_ФРАГМЕНТ ИСТОЧНИКА_
Все сказанное только что может показаться настолько простым и даже тривиальным, что мне представляется важным осознать следующее: именно отсюда и проистекает понимаемое в самом широком смысле языковое взаимопонимание с другим «Я» вопреки фундаментальному принципу непреодолимости границ собственного сознания. Это происходит следующим образом. Ради упрощения мы будем пока что иметь в виду важнейший для нас случай, когда другое тело является туловищем, свойства которого очень сходны с нашими собственными, т. с. прежде всего двух людей. В подобных случаях можно констатировать повторяющуюся синхронность одного или нескольких движений (или нечто подобное, например, крики, свист) собственного тела с определенными движениями или чем-то подобным чужого тела, а может быть, еще и с каким-нибудь третьим событием. При этом играет существенную роль так называемый инстинкт подражания, который мы постоянно наблюдаем у обезьян, маленьких детей и, пожалуй, у взрослых людей тоже: «поступай так, как поступают другие». Тривиальнейший пример — ежегодно меняющаяся мода одежды или военной окраски у индейских племен, в более же длительные периоды — изменение разговорной манеры, что может очень существенно влиять на вековые изменения языка. Эту склонность к подражанию здесь нет нужды обосновывать. Она легко приводит к тому, что два или две группы синхронных движений — одно собственного туловища, второе чужого — становятся очень похожими друг на друга после возбуждения внимания одного из них прикосновением или возбуждения внимания обоих третьим предметом (собакой), когда они оба одновременно указывают на него пальцем и кричат «во-во».
В первую очередь несколько относящихся сюда замечаний. Осознавание синхронности имеет фундаментальное значение при ориентировании собственного тела и его положения относительно окружения; через синхронность с увиденным и осязаемым, в крайнем случае с услышанным, создается единое пространственное представление, в которое погружаются части моего собственного тела и составные части окружения. Излишне входить в частности, но я хотел бы только извиниться за то, что сохраняю термин «окружение», хотя после причисления к нему собственного тела уже не остается ничего, такого, что «окружается» (даже «окружающий мир» было бы не намного лучше). Во-вторых, слова вроде «во-во» и многие другие слова детского языка, затем слова примитивного языка типа бери-бери, там-там, це-це и т. д., может быть даже редупликация индоевропейских глаголов, затем удовольствие от аллитерации, ассонанса и рифмы не оставляют, кажется мне, сомнений в наличии склонности к повторению звуков и к произнесению их для себя именно с этой целью. В-третьих, по-видимому, успешный метод Берлица обучения языкам подходит, как я слышал, очень близко к бегло намеченной выше схеме и исключает необходимость для учителя и учеников опираться на совместное знание какого-нибудь другого языка. В-четвертых, ребенок выучивает свой первый в жизни язык согласно именно методу Берлица чаще всего от матери, старших братьев и сестер.

_ФРАГМЕНТ НАБОРА ДАННЫХ_
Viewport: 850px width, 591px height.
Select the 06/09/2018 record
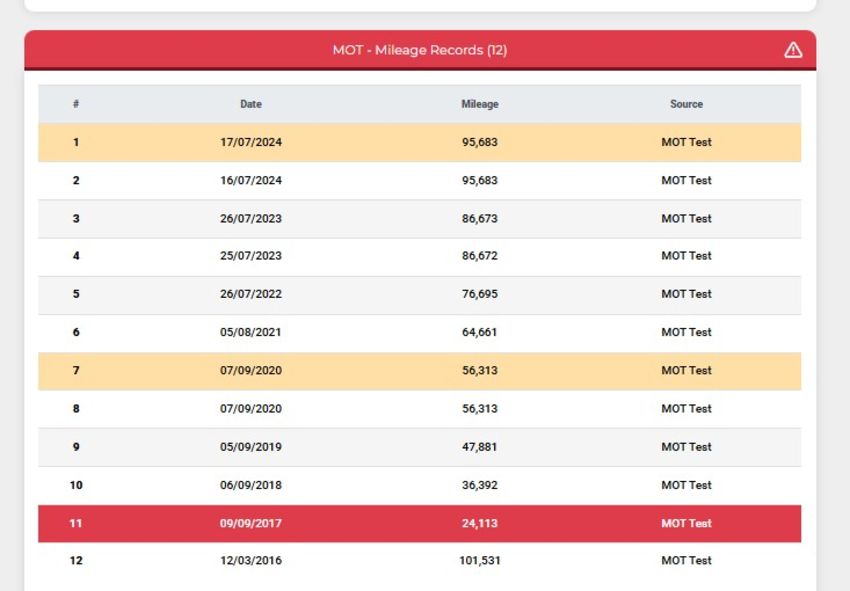(420, 485)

_СПИСОК ЗАДАНИЙ_
A - Изложите в двух предложениях суть фрагмента о языковом взаимопонимании.
B - Ответьте на вопросы по фрагменту о языковом взаимопонимании:
(i) У кого, по словам автора, постоянно наблюдается инстинкт подражания?
(ii) За сохранение какого термина автор извиняется?
(iii) От кого ребенок чаще всего выучивает свой первый язык?
C - Напишите продолжение текста о языковом взаимопонимании и подражании, начиная после его последнего предложения.

_ОТВЕТЫ К УПРАЖНЕНИЮ_
A - Языковое взаимопонимание с другим «Я», по мысли автора, возникает из повторяющейся синхронности движений или звуков собственного тела и тела другого человека, и этому способствует инстинкт подражания. Автор подкрепляет это замечаниями о роли синхронности в пространственном ориентировании, о склонности к повторению звуков в детском и примитивном языке и о том, что метод Берлица близок к описанной схеме и по нему ребенок выучивает свой первый язык.

B -
(i) У обезьян, маленьких детей и, пожалуй, у взрослых людей тоже.
(ii) За сохранение термина «окружение».
(iii) От матери, старших братьев и сестер.

C -
Как из этой изначальной склонности к подражанию постепенно в течение многих поколений возникает все более тонко нюансированное взаимопонимание, вряд ли можно проследить по непосредственной истории языка потому, что последняя, естественно, может возникнуть лишь по происшествии очень длительного времени, отделяющего ту эпоху, когда мы могли бы получить разъяснение о первых началах его возникновения. Аналогичным образом обстоит дело и с историей человеческой культуры вообще. Но подобно тому, как мы узнаем, например, в жителях Тасмании представителей давно уже прошедшего каменного века, так и языки, сильно различающиеся по степени развития, способны разъяснить этнографам очень многое.
В тех немногих языках, о которых я вообще кое-что, хотя бы понаслышке, знаю, больше всего меня поражает, что такие почтенные древние языки, как санскрит, греческий, арабский и еврейский, имеют далеко не самую простую, а, напротив, наиболее сложную «грамматику». В то же время безусловно наиболее развитый английский обладает настолько ужасающе малым количеством собственно правил, что, с одной стороны, любой необразованный иностранец легко его понимает и выучивается говорить на ломаном, в то время как, с другой стороны, только великие умы собственной нации, как сэр Чарльз Шеррингтон, Бертран Рассел, Гильберт Муррей и др. могут изъясняться на нем ясно и понятно к великой радости читателей и слушателей.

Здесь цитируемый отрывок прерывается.